But four years later, the building no longer is a viable part of the society’s operation, and Klehm announced on Friday, Dec. 15, that the facility is closed.
Klehm said a number of factors influenced the decision. The primary challenge was the condition of the building. The former veterinarian’s office at 2207 183rd St. was not built to animal sheltering standards, she said. For the original purpose of the building, to serve as a place for fast-track adoptions, that was less of a problem. But since the COVID-19 pandemic, the shelter has been getting more strays, more big dogs, and the kennels were not adequate to house them.
In the announcement of the closure, Klehm noted that the center “doesn’t have the infrastructure to support the medically and behaviorally challenged animals we’re intaking” and the conditions there were causing the animals stress.
SSHS tried fixing some of the problems, but the building started having other problems. Heating and air conditioning problems made it difficult to house animals there during very hot or very cold days.
“The whole building felt like a dam, where we put our finger in one hole and a new leak would sprout out in another direction,” she said.
Estimates for making the bare minimum repairs came in at about $350,000. To make all the repairs needed would have been up to $750,000.
The costs did not make sense, Klehm said, when considering the number of adoptions the center supported. During 2023, 430 animals were adopted from the Homewood location, 860 were adopted at off-site adoption events and 2,106 were adopted from the organization’s new facility at 21800 Central Ave. in Matteson, a 19,000 square foot space that opened in June 2022.

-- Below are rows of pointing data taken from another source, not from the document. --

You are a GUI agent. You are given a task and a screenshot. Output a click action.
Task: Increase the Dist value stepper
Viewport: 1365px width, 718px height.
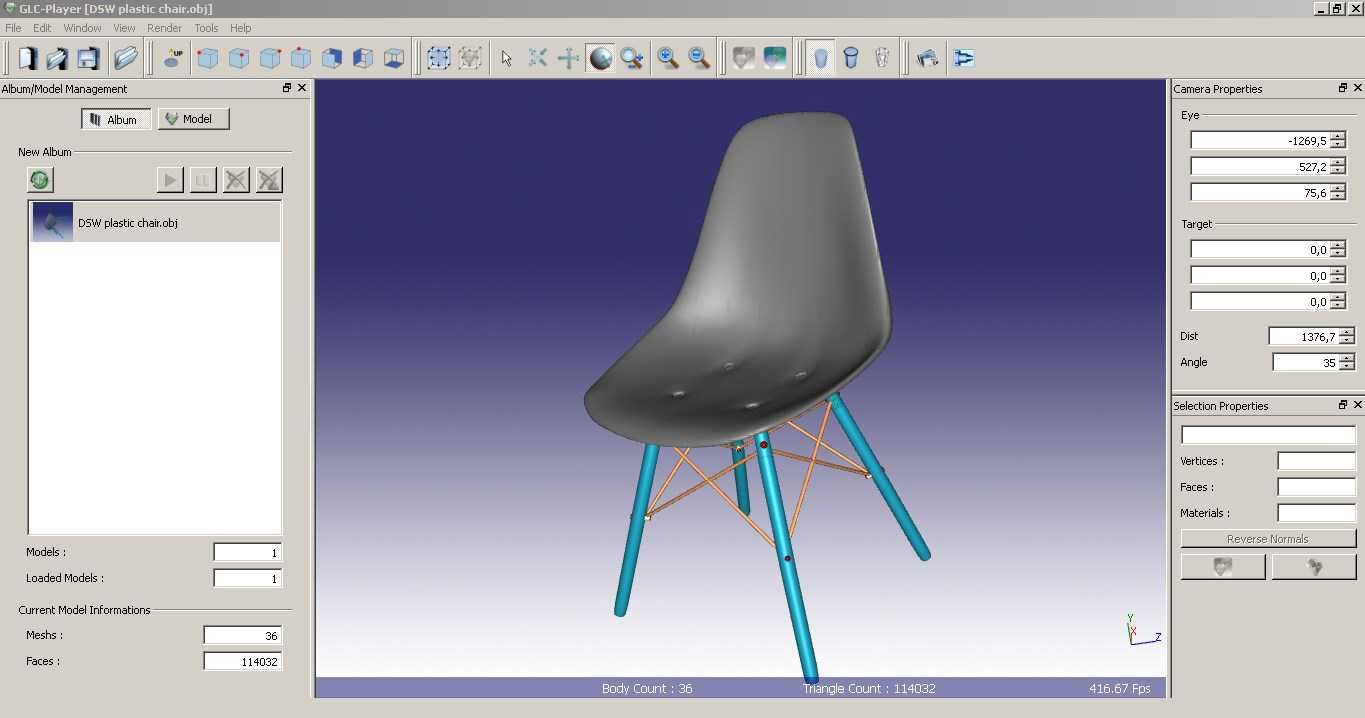(x=1347, y=332)
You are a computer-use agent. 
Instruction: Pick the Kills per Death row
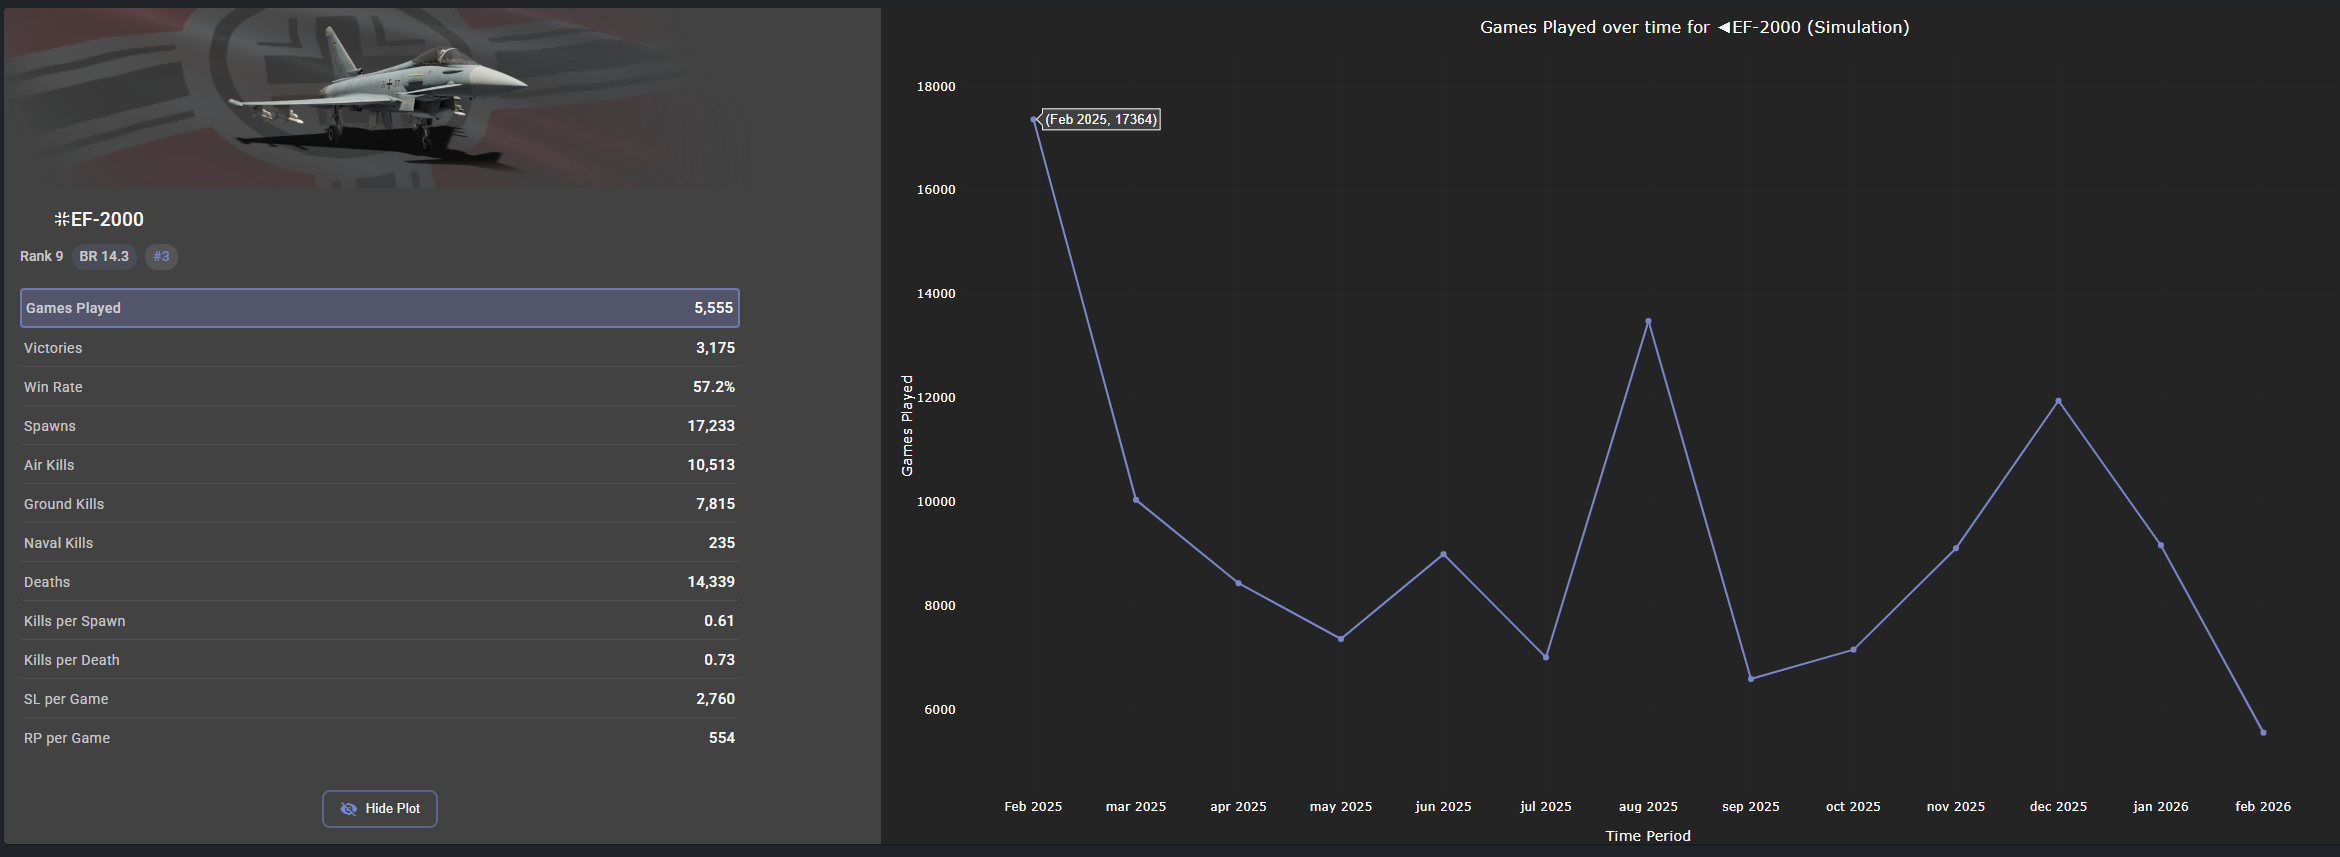(380, 660)
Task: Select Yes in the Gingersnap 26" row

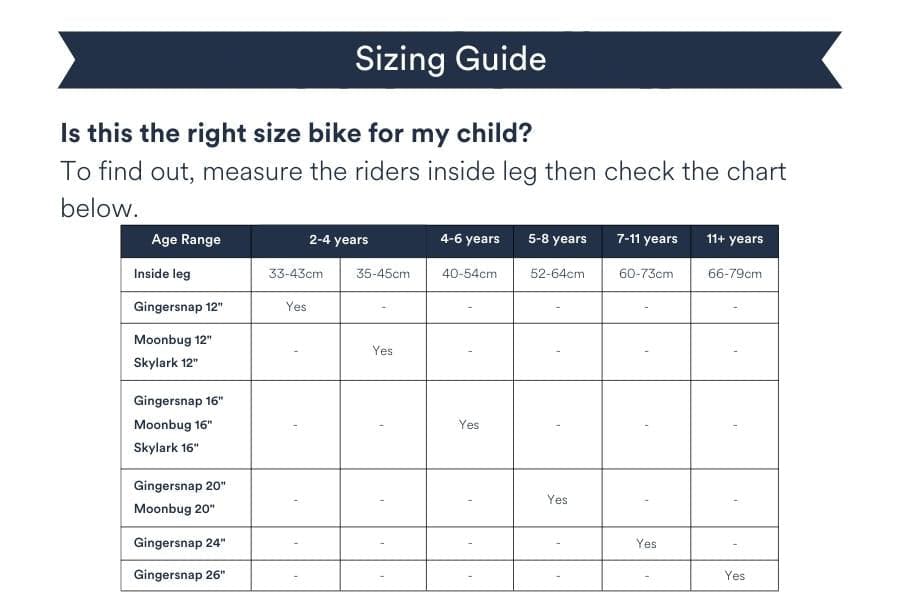Action: 734,575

To help compensate for the loss of the center, SSHS plans to focus on more adoption events, which have been successful and will enable the organization to maintain its presence in the community. Klehm noted that SSHS already has regular events at Flossmoor Station Restaurant and Brewery, Ford of Homewood and Petco in Homewood.
She hopes to partner with more local businesses to host adoption events.

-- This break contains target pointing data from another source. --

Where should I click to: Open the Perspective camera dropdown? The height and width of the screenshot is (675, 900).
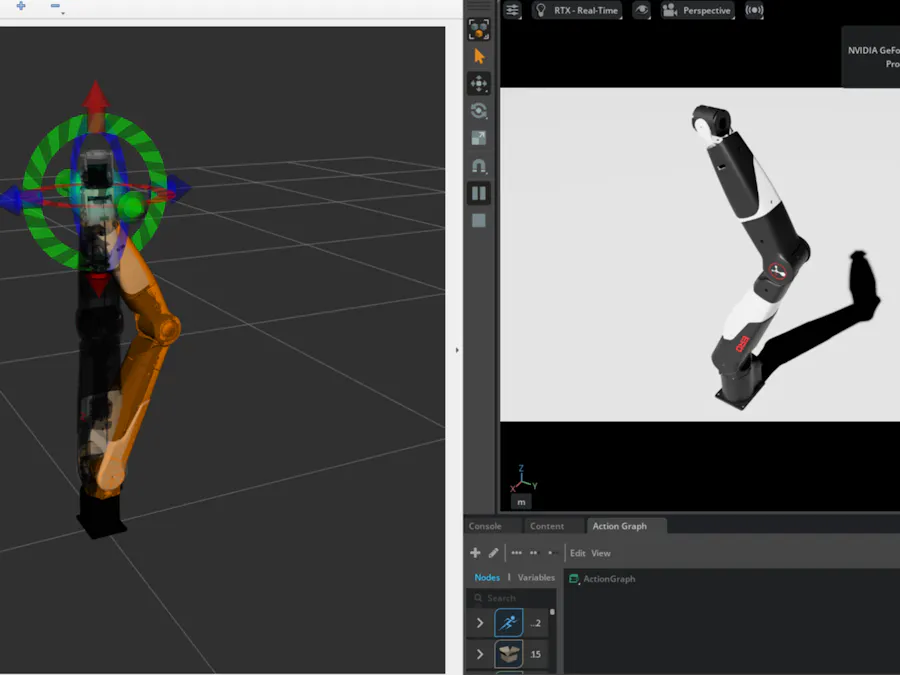coord(697,10)
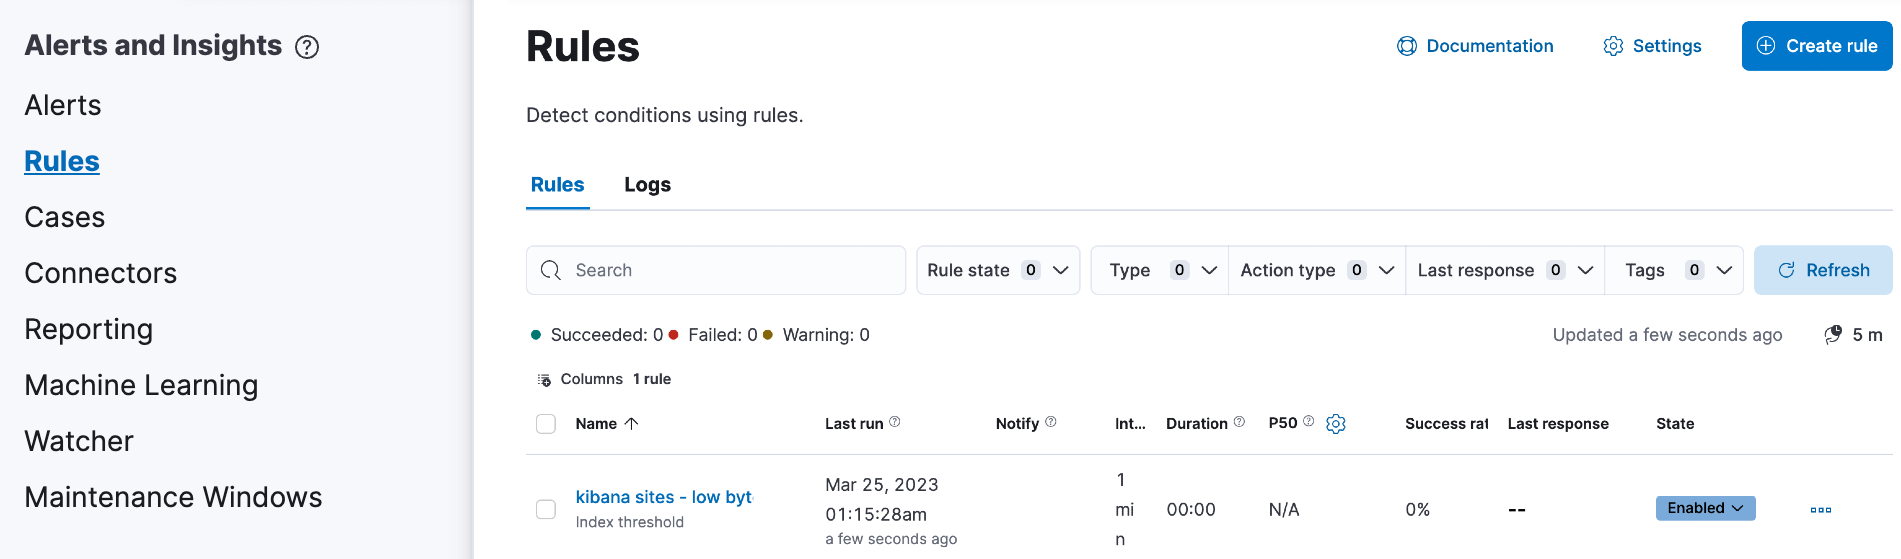1901x559 pixels.
Task: Open the row actions ellipsis menu
Action: (1820, 510)
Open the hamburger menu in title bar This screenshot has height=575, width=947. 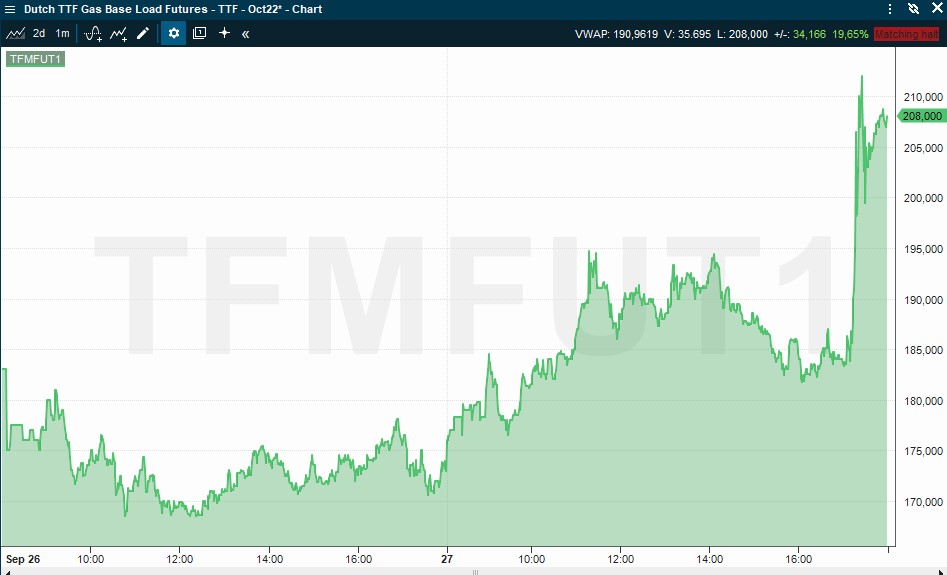tap(9, 8)
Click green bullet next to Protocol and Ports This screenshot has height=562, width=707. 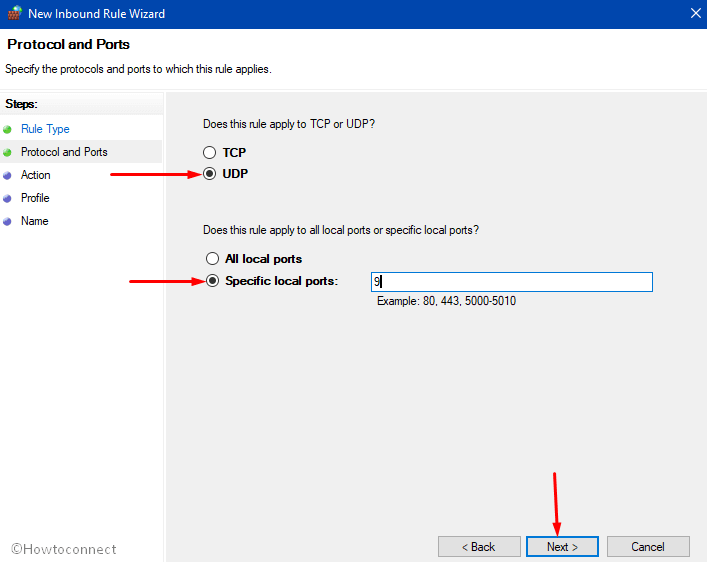[x=7, y=152]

“We don’t ever want to lose our roots in the H-F community,” she said.
There are two adoption events scheduled in coming weeks at Petco, 17930 Halsted St., one on Saturday, Dec. 30, and one on Saturday, Jan. 14. Both events will run from noon to 3 p.m.
The next step for the building has not yet been determined, and until it is, there might be occasional pop-up adoption events there.

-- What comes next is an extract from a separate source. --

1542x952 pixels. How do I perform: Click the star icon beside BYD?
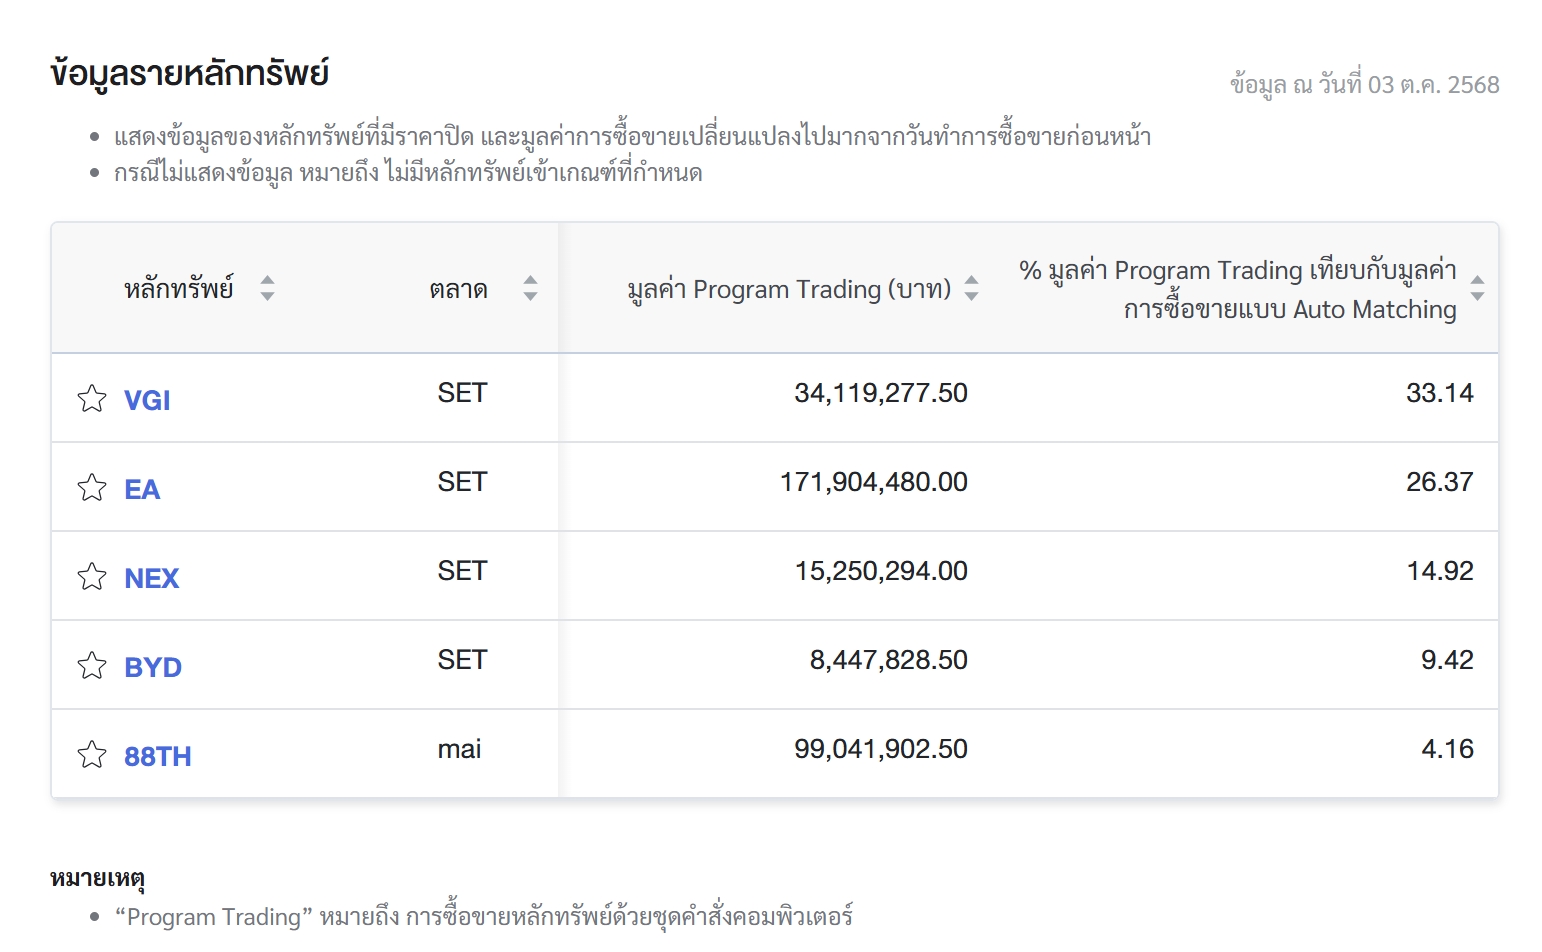92,665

Klehm said she has been discussing with village officials possibilities for the future of the building, which was given to SSHS by a donor. She does not want to leave it vacant and hopes to have a plan in place soon.
Another factor in the decision to close the center was staffing shortages. Klehm said that, like many employers, SSHS has struggled since the pandemic to maintain staff levels, and volunteer numbers haven’t completely bounced back to pre-pandemic levels, either.
That made operating two locations impractical. Closing one will ease pressure on the staff and volunteers, Klehm said.
In spite of the decision to close, Klehm said she considers the adoption center a success. It was a necessity when it was opened. The main shelter in Chicago Heights had become inadequate to serving the needs of the animals.
She said the center was an important bridge between the old shelter and the new facility.
“I don’t want anyone to think it was a failure because we closed it. It wasn’t. It was exactly what we needed,” she said. “We can still feel really proud about that, and we can be sad. We just didn’t have a choice. This is a decision we’ve debated for months and months.”